Toscana, salute in carcere: 2 psicologi per affrontare disagio personale
Toscana, salute in carcere: 2 psicologi per affrontare disagio personale

Il progetto approvato dalla giunta regionale e finanziato con 24.000 euro

La vita in carcere è certamente dura per i detenuti. Ma anche il lavoro del personale sanitario e penitenziario è fonte di criticità e disagio.
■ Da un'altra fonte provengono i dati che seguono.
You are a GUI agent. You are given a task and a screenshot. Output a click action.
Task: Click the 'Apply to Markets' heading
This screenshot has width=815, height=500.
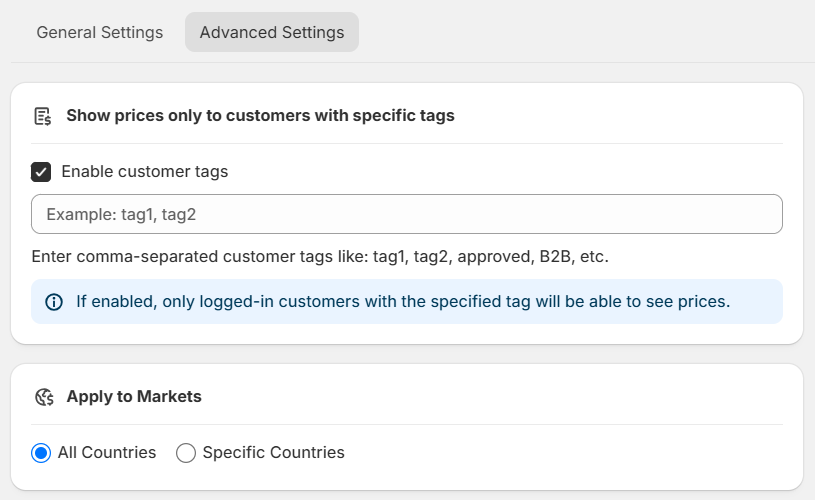tap(134, 397)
Per questo il Centro di riferimento regionale sulle criticità relazionali (CRRCR), in collaborazone con l'Ordine degli psicologi, ha presentato un progetto, "La salute in carcere: accoglienza, analisi ed orientamento rispetto al disagio del personale che opera negli istituti penitenziari", approvato dalla giunta in una delle ultime sedute, su proposta dell'assessore al diritto alla salute Stefania Saccardi, e finanziato con 24.000 euro.
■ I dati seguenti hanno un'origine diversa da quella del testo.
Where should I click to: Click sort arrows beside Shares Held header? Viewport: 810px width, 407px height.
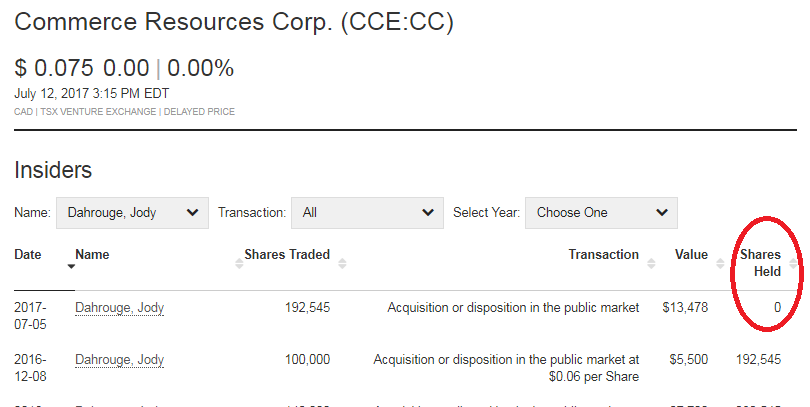pos(794,263)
Il progetto è stato presentato stamani nel corso di una conferenza stampa dall'assessore al diritto alla salute e al sociale Stefania Saccardi, assieme al provveditore dell'Amministrazione penitenziaria Gianfranco De Gesu, al direttore dell'Aou Careggi Rocco Damone, alla responsabile del Centro regionale criticità relazionali Laura Belloni.

Il progetto prevede la presenza, nei principali istituti penitenziari della Toscana, che saranno definiti in accordo con l'amministrazione penitenziaria, di due psicologi psicoterapeuti, con la funzione di ascolto, supporto e orientamento, rispetto alle difficoltà percepite e riferite dal personale che lavora negli istituti di pena toscani (in tutto 18: 16 per adulti e 2 per minori; il personale di polizia penitenziaria è in tutto di 2.900 persone). I due professionisti saranno presenti 2 volte al mese in ciascun istituto, sia per la realizzazione di colloqui individuali che per l'osservazione di alcuni contesti specifici. La richiesta di fornire un supporto professionale è stata avanzata alla Regione dal provveditore regionale all'amministrazione penitenziaria, e la Regione ha individuato il CRRCR come centro idoneo per questa attività.

"Dal 2012 ad oggi l'Osservatorio permanente sulla sanità penitenziaria istituito dalla Regione Toscana - spiega l'assessore Stefania Saccardi - ha evidenziato temi importanti, a seguito dei quali il Servizio sanitario, in stretta collabrazione con l'amministrazione penitenziaria, ha attivato iniziative e azioni congiunte, per il contenimento dei problemi emersi e l'integrazione dei gruppi multiprofessionali coinvolti nei percorsi sanitari e penitenziari dei detenuti".

"Il progetto si pone nel solco del rinnovato impegno dell'amministrazione per il benessere del personale - è il commento del provveditore Gianfranco De Gesu - ed è espressione della positiva sinergia che da anni caratterizza i rapporti tra questo Provveditorato e la Regione Toscana. In questo caso la Regione, a richiesta del Provveditorato, si fa carico dell'onere di offrire proprie risorse a favore della tutela della salute degli operatori penitenziari, come riconoscimento del gravoso impegno che essi svolgono all'interno degli istituti e per l'importanza della funzione sociale dell'opera di rieducazione dei detenuti a favore della comunità. Si tratta di un'iniziativa che non ha precedenti nelle modalità individuate per il supporto e l'orientamento del personale penitenziario e che si pone senz'altro come buona prassi".